Tasks
**1)** Which questions does the bank architecture text list as the ones No.MAD asked instead of accepting standard 'truths'? List every one.
**2)** How many lines of the records contain the string "pyautogui"? Reply with the number alone.

Given text
━━━━━━━━━━━━━━━━━━━━

The geometry of the glass wall was determined by the position of three big freestanding pillars, which were incorporated into the workspaces and hidden from the public's view. The differentiation between spaces is further reinforced by the use of different colours: black in the public area and grey in the workspaces. These two separate worlds meet at just two points: the public service counters and the stairs leading to the lower floor. The dual colour scheme also contributes to the sense of mystery evoked by the materials, shapes and geometries of the space.
Another positive feature of this design is the very restrained glass facade. All that is visible from the street is a single opaque door flanked by two small, glass-lined recesses planted with bamboo (behind which we can vaguely see that there is something on the lower floor). This neutrality is dictated by the idea of functional flexibility (there is nothing that shouts 'BANK') and by the desire to provoke doubt and curiosity – a recurrent theme of No.MAD's design and theory.
Aware of the architect's growing responsibility for 'building' a better world, but without ever losing the academic drive to experiment, this group of architects has managed to make its mark on the Spanish architectural scene, thanks to their perceptive understanding of contemporary reality. By questioning everything – What is a bank? What is it for? How does it work? How should it work? Why does a bank have to look like a bank? – rather than accepting standard 'truths', No.MAD managed to find intelligent responses to the programmatic and spatial challenges confronting them. The use of a translucent material is a practical and metaphorical solution to the need to separate without excluding.

━━━━━━━━━━━━━━━━━━━━

Dataset rows
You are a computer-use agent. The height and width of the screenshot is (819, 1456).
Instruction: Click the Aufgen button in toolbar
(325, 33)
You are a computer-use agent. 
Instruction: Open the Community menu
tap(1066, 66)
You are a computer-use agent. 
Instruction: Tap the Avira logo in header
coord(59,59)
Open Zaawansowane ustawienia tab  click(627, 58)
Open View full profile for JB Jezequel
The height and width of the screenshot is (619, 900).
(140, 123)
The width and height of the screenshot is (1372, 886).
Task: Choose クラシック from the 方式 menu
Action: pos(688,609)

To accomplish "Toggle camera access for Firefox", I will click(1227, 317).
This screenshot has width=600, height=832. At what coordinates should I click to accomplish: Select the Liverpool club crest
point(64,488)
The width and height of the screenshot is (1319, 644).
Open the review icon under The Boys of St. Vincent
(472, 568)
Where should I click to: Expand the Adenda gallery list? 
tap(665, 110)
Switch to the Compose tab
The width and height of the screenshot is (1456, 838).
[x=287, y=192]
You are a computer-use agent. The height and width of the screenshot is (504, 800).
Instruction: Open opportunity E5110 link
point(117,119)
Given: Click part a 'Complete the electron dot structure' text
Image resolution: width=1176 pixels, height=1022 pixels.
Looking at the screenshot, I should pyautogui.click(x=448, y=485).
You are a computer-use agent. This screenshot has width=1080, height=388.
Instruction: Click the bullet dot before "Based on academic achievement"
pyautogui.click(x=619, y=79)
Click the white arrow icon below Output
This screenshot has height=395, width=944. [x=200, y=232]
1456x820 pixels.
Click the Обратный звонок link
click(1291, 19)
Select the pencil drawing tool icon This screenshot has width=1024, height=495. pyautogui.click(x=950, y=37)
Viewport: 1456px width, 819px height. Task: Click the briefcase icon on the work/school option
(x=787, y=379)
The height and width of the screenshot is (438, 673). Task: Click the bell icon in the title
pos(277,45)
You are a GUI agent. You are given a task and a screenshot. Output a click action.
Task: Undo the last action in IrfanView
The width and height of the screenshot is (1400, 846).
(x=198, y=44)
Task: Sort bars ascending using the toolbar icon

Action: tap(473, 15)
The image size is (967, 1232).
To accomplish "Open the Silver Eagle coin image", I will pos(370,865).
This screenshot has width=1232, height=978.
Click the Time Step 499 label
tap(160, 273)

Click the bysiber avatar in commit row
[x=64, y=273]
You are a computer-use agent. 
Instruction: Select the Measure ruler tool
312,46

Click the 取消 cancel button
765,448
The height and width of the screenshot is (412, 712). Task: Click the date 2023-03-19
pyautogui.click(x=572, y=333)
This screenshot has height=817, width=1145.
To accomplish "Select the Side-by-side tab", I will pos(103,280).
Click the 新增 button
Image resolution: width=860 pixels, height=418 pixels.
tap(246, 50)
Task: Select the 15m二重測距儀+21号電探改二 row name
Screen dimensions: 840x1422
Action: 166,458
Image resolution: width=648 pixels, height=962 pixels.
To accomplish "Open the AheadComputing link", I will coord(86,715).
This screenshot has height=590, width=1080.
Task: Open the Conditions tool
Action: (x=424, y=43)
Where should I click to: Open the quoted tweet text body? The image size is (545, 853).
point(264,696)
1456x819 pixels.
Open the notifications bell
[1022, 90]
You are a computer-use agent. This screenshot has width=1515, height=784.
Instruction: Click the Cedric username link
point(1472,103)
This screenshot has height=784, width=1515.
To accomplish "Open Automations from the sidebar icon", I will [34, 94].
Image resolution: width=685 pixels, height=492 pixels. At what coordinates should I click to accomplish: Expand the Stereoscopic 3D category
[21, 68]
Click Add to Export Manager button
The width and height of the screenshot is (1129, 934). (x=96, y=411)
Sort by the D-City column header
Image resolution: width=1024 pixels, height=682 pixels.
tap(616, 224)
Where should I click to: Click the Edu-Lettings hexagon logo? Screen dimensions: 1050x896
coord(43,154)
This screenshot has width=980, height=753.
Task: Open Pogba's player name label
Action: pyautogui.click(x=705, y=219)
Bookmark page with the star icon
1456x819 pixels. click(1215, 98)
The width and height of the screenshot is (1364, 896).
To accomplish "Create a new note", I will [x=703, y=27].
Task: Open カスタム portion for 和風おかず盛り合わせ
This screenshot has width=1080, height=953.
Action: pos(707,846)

━━━━━━━━━━━━━━━━━━━━

Task-by-task solutions
**1)**
- What is a bank?
- What is it for?
- How does it work?
- How should it work?
- Why does a bank have to look like a bank?

**2)** 5